» **Exercise objective**: Return each entry exactly, so that nothing in the data differs from the original.

※

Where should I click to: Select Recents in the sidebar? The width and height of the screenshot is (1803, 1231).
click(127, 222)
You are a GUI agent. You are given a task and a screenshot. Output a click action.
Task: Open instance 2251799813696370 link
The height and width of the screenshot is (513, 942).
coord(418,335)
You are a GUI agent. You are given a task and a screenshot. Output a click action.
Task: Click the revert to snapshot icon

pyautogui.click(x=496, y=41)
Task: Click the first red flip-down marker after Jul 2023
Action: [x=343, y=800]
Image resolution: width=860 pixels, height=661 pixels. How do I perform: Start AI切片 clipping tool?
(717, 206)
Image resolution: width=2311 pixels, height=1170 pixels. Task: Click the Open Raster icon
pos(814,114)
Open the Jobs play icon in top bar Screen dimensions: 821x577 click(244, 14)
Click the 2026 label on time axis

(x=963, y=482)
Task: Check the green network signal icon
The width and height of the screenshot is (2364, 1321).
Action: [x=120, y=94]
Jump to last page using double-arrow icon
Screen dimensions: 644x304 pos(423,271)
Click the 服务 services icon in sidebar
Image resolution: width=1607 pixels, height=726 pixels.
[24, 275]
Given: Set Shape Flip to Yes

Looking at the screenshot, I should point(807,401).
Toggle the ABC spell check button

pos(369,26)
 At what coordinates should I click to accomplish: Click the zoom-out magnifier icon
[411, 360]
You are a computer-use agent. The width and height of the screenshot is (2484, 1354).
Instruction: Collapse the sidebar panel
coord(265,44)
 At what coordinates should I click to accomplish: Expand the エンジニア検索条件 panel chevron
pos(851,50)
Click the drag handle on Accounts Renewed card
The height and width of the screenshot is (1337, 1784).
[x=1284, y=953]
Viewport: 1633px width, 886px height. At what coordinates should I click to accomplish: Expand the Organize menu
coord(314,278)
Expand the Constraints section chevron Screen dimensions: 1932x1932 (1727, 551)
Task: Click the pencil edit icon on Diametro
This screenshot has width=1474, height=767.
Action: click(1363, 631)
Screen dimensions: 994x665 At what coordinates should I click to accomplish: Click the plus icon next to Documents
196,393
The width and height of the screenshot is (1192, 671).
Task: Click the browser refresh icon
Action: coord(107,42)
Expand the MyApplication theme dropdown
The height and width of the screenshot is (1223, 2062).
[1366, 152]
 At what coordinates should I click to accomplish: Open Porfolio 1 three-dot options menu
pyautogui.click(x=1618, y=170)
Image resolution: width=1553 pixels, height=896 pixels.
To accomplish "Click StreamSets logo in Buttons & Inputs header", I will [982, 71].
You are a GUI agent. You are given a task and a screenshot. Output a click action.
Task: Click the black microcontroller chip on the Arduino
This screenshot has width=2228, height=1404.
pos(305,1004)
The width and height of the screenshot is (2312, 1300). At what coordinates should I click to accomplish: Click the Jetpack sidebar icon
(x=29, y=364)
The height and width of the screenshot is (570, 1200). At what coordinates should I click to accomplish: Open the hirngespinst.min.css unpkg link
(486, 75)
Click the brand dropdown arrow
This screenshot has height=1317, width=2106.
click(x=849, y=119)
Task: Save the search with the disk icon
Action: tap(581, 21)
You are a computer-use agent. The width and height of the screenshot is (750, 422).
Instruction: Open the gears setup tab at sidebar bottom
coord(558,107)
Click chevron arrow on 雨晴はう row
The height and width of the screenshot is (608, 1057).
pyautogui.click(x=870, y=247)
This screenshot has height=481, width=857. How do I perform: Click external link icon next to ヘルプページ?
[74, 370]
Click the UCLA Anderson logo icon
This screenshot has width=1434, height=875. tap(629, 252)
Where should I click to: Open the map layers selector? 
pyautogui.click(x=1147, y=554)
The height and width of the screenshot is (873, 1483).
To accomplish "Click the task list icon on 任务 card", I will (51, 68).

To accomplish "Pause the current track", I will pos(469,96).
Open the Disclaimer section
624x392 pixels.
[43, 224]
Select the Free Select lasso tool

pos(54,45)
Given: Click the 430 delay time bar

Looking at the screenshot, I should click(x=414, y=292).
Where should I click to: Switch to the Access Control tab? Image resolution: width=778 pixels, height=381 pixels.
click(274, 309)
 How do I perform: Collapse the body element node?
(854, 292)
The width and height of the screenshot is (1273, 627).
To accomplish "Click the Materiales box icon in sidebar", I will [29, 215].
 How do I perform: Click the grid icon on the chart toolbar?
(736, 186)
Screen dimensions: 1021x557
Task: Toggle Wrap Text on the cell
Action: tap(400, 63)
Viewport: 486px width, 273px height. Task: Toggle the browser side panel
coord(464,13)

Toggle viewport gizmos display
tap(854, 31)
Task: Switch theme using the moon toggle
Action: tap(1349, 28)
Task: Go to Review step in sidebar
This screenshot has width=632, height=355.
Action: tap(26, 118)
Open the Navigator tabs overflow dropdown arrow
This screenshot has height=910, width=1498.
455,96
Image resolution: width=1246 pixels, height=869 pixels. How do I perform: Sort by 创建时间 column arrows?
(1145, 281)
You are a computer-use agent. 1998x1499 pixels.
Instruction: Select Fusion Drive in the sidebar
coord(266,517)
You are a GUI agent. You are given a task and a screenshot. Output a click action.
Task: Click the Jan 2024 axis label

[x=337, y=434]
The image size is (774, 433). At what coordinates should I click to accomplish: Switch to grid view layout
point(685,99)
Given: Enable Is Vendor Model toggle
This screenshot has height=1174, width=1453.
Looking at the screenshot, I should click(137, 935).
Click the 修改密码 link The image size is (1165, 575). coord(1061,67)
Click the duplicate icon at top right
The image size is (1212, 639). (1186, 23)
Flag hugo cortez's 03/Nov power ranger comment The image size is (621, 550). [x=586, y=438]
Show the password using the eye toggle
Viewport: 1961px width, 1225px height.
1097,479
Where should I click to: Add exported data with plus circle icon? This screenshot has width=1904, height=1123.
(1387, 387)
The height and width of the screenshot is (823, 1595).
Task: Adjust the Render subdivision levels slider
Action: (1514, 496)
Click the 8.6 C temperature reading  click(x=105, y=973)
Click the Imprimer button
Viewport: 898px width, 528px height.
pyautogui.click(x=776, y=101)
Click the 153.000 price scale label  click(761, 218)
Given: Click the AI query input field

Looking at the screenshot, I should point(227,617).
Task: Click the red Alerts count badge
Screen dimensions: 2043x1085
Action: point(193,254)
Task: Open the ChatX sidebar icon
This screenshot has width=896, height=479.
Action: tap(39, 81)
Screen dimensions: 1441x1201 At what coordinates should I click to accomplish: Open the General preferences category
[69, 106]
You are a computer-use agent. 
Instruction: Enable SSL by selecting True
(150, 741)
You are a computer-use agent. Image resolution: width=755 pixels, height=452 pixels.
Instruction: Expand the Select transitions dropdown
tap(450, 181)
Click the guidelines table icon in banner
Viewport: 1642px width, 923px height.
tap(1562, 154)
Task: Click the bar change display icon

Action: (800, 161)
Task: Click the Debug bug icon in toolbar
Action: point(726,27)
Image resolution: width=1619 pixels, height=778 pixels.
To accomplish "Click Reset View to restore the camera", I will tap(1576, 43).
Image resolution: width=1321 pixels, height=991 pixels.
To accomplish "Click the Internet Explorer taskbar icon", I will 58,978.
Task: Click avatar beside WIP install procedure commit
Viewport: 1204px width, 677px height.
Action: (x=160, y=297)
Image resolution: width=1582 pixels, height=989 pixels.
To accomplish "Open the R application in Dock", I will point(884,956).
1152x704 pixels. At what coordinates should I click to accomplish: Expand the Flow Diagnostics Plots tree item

※

» **Finished task**:
Where should I click to: Select Recents in the sidebar? The width and height of the screenshot is (1803, 1231).
click(127, 222)
You are a GUI agent. You are given a task and a screenshot. Output a click action.
Task: Open instance 2251799813696370 link
The height and width of the screenshot is (513, 942).
coord(418,335)
You are a GUI agent. You are given a task and a screenshot. Output a click action.
Task: Click the revert to snapshot icon

pyautogui.click(x=496, y=41)
Task: Click the first red flip-down marker after Jul 2023
Action: [x=343, y=800]
Image resolution: width=860 pixels, height=661 pixels. How do I perform: Start AI切片 clipping tool?
(717, 206)
Image resolution: width=2311 pixels, height=1170 pixels. Task: Click the Open Raster icon
pos(814,114)
Open the Jobs play icon in top bar Screen dimensions: 821x577 click(244, 14)
Click the 2026 label on time axis

(x=963, y=482)
Task: Check the green network signal icon
The width and height of the screenshot is (2364, 1321).
Action: [x=120, y=94]
Jump to last page using double-arrow icon
Screen dimensions: 644x304 pos(423,271)
Click the 服务 services icon in sidebar
Image resolution: width=1607 pixels, height=726 pixels.
[24, 275]
Given: Set Shape Flip to Yes

Looking at the screenshot, I should point(807,401).
Toggle the ABC spell check button

pos(369,26)
 At what coordinates should I click to accomplish: Click the zoom-out magnifier icon
[411, 360]
You are a computer-use agent. The width and height of the screenshot is (2484, 1354).
Instruction: Collapse the sidebar panel
coord(265,44)
 At what coordinates should I click to accomplish: Expand the エンジニア検索条件 panel chevron
pos(851,50)
Click the drag handle on Accounts Renewed card
The height and width of the screenshot is (1337, 1784).
[x=1284, y=953]
Viewport: 1633px width, 886px height. At what coordinates should I click to accomplish: Expand the Organize menu
coord(314,278)
Expand the Constraints section chevron Screen dimensions: 1932x1932 (1727, 551)
Task: Click the pencil edit icon on Diametro
This screenshot has width=1474, height=767.
Action: click(1363, 631)
Screen dimensions: 994x665 At what coordinates should I click to accomplish: Click the plus icon next to Documents
196,393
The width and height of the screenshot is (1192, 671).
Task: Click the browser refresh icon
Action: coord(107,42)
Expand the MyApplication theme dropdown
The height and width of the screenshot is (1223, 2062).
[1366, 152]
 At what coordinates should I click to accomplish: Open Porfolio 1 three-dot options menu
pyautogui.click(x=1618, y=170)
Image resolution: width=1553 pixels, height=896 pixels.
To accomplish "Click StreamSets logo in Buttons & Inputs header", I will [982, 71].
You are a GUI agent. You are given a task and a screenshot. Output a click action.
Task: Click the black microcontroller chip on the Arduino
This screenshot has width=2228, height=1404.
pos(305,1004)
The width and height of the screenshot is (2312, 1300). At what coordinates should I click to accomplish: Click the Jetpack sidebar icon
(x=29, y=364)
The height and width of the screenshot is (570, 1200). At what coordinates should I click to accomplish: Open the hirngespinst.min.css unpkg link
(486, 75)
Click the brand dropdown arrow
This screenshot has height=1317, width=2106.
click(x=849, y=119)
Task: Save the search with the disk icon
Action: tap(581, 21)
You are a computer-use agent. The width and height of the screenshot is (750, 422).
Instruction: Open the gears setup tab at sidebar bottom
coord(558,107)
Click chevron arrow on 雨晴はう row
The height and width of the screenshot is (608, 1057).
pyautogui.click(x=870, y=247)
This screenshot has height=481, width=857. How do I perform: Click external link icon next to ヘルプページ?
[74, 370]
Click the UCLA Anderson logo icon
This screenshot has width=1434, height=875. tap(629, 252)
Where should I click to: Open the map layers selector? 
pyautogui.click(x=1147, y=554)
The height and width of the screenshot is (873, 1483).
To accomplish "Click the task list icon on 任务 card", I will (51, 68).

To accomplish "Pause the current track", I will pos(469,96).
Open the Disclaimer section
624x392 pixels.
[43, 224]
Select the Free Select lasso tool

pos(54,45)
Given: Click the 430 delay time bar

Looking at the screenshot, I should click(x=414, y=292).
Where should I click to: Switch to the Access Control tab? Image resolution: width=778 pixels, height=381 pixels.
click(274, 309)
 How do I perform: Collapse the body element node?
(854, 292)
The width and height of the screenshot is (1273, 627).
To accomplish "Click the Materiales box icon in sidebar", I will [29, 215].
 How do I perform: Click the grid icon on the chart toolbar?
(736, 186)
Screen dimensions: 1021x557
Task: Toggle Wrap Text on the cell
Action: tap(400, 63)
Viewport: 486px width, 273px height. Task: Toggle the browser side panel
coord(464,13)

Toggle viewport gizmos display
tap(854, 31)
Task: Switch theme using the moon toggle
Action: tap(1349, 28)
Task: Go to Review step in sidebar
This screenshot has width=632, height=355.
Action: tap(26, 118)
Open the Navigator tabs overflow dropdown arrow
This screenshot has height=910, width=1498.
455,96
Image resolution: width=1246 pixels, height=869 pixels. How do I perform: Sort by 创建时间 column arrows?
(1145, 281)
You are a computer-use agent. 1998x1499 pixels.
Instruction: Select Fusion Drive in the sidebar
coord(266,517)
You are a GUI agent. You are given a task and a screenshot. Output a click action.
Task: Click the Jan 2024 axis label

[x=337, y=434]
The image size is (774, 433). At what coordinates should I click to accomplish: Switch to grid view layout
point(685,99)
Given: Enable Is Vendor Model toggle
This screenshot has height=1174, width=1453.
Looking at the screenshot, I should click(137, 935).
Click the 修改密码 link The image size is (1165, 575). coord(1061,67)
Click the duplicate icon at top right
The image size is (1212, 639). (1186, 23)
Flag hugo cortez's 03/Nov power ranger comment The image size is (621, 550). [x=586, y=438]
Show the password using the eye toggle
Viewport: 1961px width, 1225px height.
1097,479
Where should I click to: Add exported data with plus circle icon? This screenshot has width=1904, height=1123.
(1387, 387)
The height and width of the screenshot is (823, 1595).
Task: Adjust the Render subdivision levels slider
Action: (1514, 496)
Click the 8.6 C temperature reading  click(x=105, y=973)
Click the Imprimer button
Viewport: 898px width, 528px height.
pyautogui.click(x=776, y=101)
Click the 153.000 price scale label  click(761, 218)
Given: Click the AI query input field

Looking at the screenshot, I should point(227,617).
Task: Click the red Alerts count badge
Screen dimensions: 2043x1085
Action: point(193,254)
Task: Open the ChatX sidebar icon
This screenshot has width=896, height=479.
Action: tap(39, 81)
Screen dimensions: 1441x1201 At what coordinates should I click to accomplish: Open the General preferences category
[69, 106]
You are a computer-use agent. 
Instruction: Enable SSL by selecting True
(150, 741)
You are a computer-use agent. Image resolution: width=755 pixels, height=452 pixels.
Instruction: Expand the Select transitions dropdown
tap(450, 181)
Click the guidelines table icon in banner
Viewport: 1642px width, 923px height.
tap(1562, 154)
Task: Click the bar change display icon

Action: (800, 161)
Task: Click the Debug bug icon in toolbar
Action: point(726,27)
Image resolution: width=1619 pixels, height=778 pixels.
To accomplish "Click Reset View to restore the camera", I will tap(1576, 43).
Image resolution: width=1321 pixels, height=991 pixels.
To accomplish "Click the Internet Explorer taskbar icon", I will 58,978.
Task: Click avatar beside WIP install procedure commit
Viewport: 1204px width, 677px height.
Action: (x=160, y=297)
Image resolution: width=1582 pixels, height=989 pixels.
To accomplish "Open the R application in Dock", I will point(884,956).
1152x704 pixels. At what coordinates should I click to accomplish: Expand the Flow Diagnostics Plots tree item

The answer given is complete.